Monday, April 11, 2016

Pre-Offer Expert Fees Unrecoverable Under § 998.

Toste v. Calportland Constr., No B256946 (D2d6 Mar. 2, 2016)

Plaintiff appeals on a grab-bag of issues after a defense verdict in a wrongful death case. The jury found one defendant negligent but no causation for any of them. There are two procedural issues: a new trial motion based on jury misconduct and the rejection of a § 998 offer.

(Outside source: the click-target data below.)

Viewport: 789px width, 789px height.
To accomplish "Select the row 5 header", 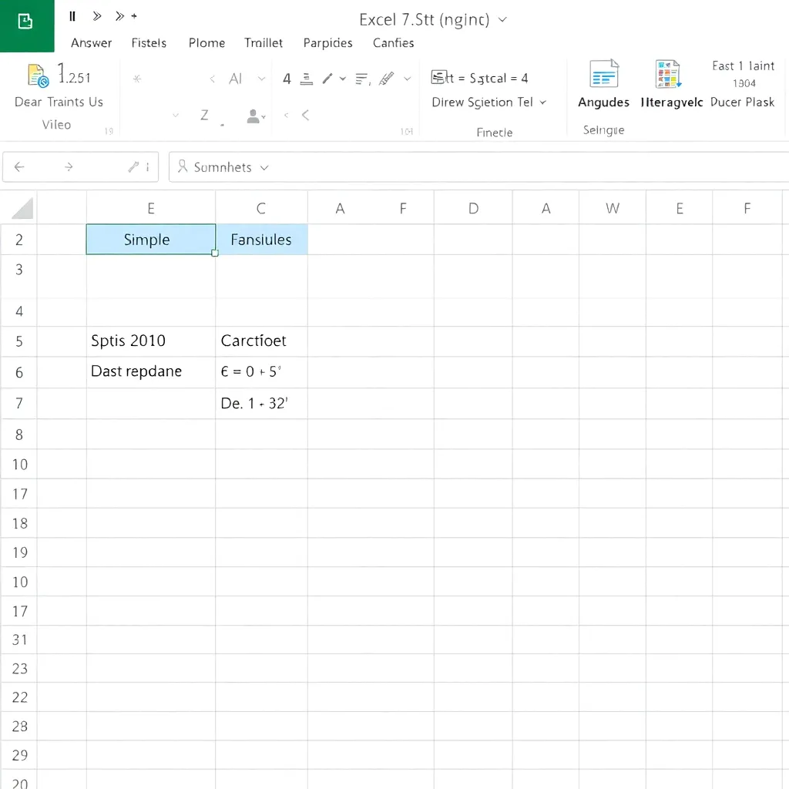I will point(19,341).
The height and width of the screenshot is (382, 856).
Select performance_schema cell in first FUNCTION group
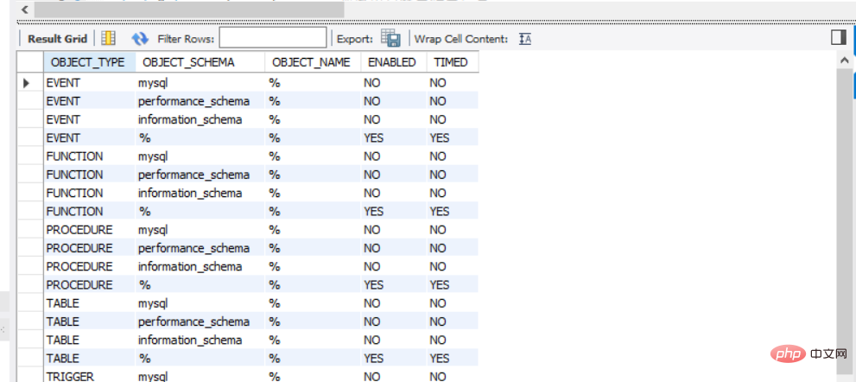point(193,175)
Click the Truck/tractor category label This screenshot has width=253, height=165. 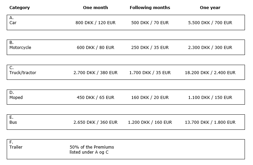coord(23,73)
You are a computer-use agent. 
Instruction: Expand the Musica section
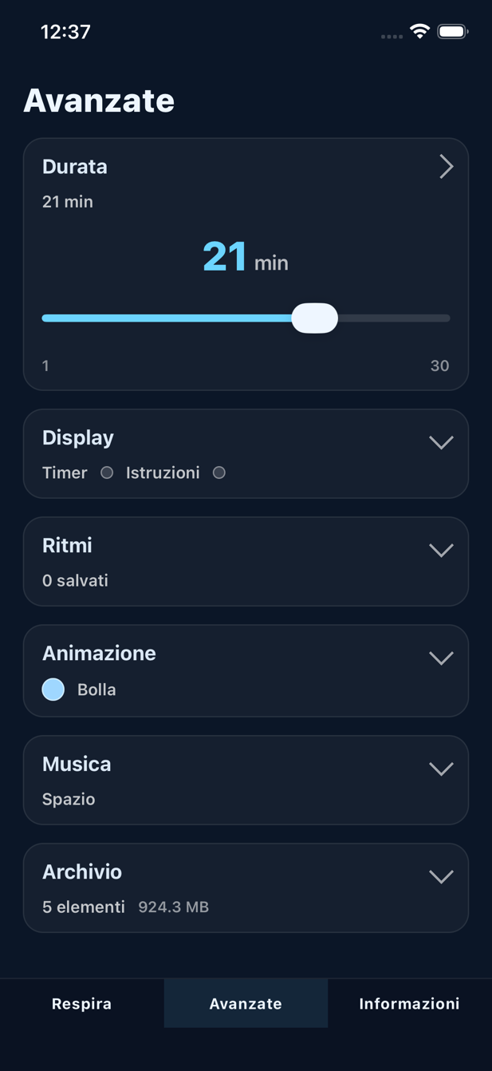[440, 769]
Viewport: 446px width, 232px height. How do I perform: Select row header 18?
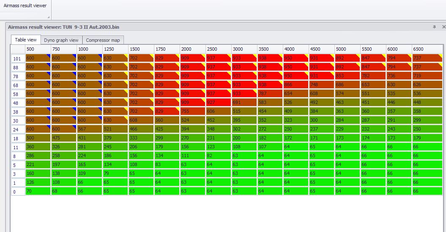[x=18, y=138]

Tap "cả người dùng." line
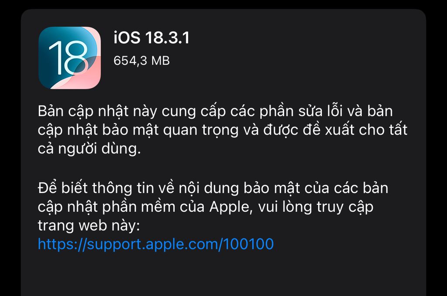coord(89,148)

On the jury misconduct, plaintiff submitted declarations from two jurors stating that another juror had explained his view of the law that there should be no fault if a truck that played a role in the accident had been properly inspected by the highway patrol. Five other jurors put in declaration denying that occurred. The trial court found that the declarations inadmissible evidence of the jurors’ thought processes. See Evid. Code § 1150. It appears to have further decided, however, that even were the evidence admissible, it was inclined to believe the five jurors who denied any misconduct had occurred. It denied a new trial on that basis. Without touching the admissibility issue, the Court of Appeal affirms. When a new trial motion comes down to “a battle of the declarations,” a trial court is free to decide who to believe and gets deference on that finding.

The other issue is that the court awarded defendants’ expert fees because they had previously made § 998 offers that plaintiff —who got a goose-egg—failed to beat. The court finds that an early offer by one Defendant was unenforceable because it was conditioned on the approval of a good faith settlement motion, but the all of the Defendants’ final § 998 offers were reasonable and enforceable. Plaintiff was thus properly hit with the shifting of Defendants’ expert witness fees.  


A slight twist, however, is that the Legislature amended § 998 while the appeal was pending to clarify that any party who doesn’t beat a
§ 998 offer—whether plaintiff or defendant—is only on the hook for expert fees that are incurred after the offer was made. With little analysis other than citing a case where an earlier change to § 998 was found to apply to cases pending appeal on the effective date, the court holds that the amendment applies to this case. That doesn’t matter for most of the defendants, whose fees were all incurred after their offers were made. But the one defendant whose first offer was invalid appears to have incurred some of its expert fees before making its valid second offer. As those are no longer recoverable under amended § 998, the court here remands to sort that out.

Affirmed in significant part but reversed and remanded for one defendant.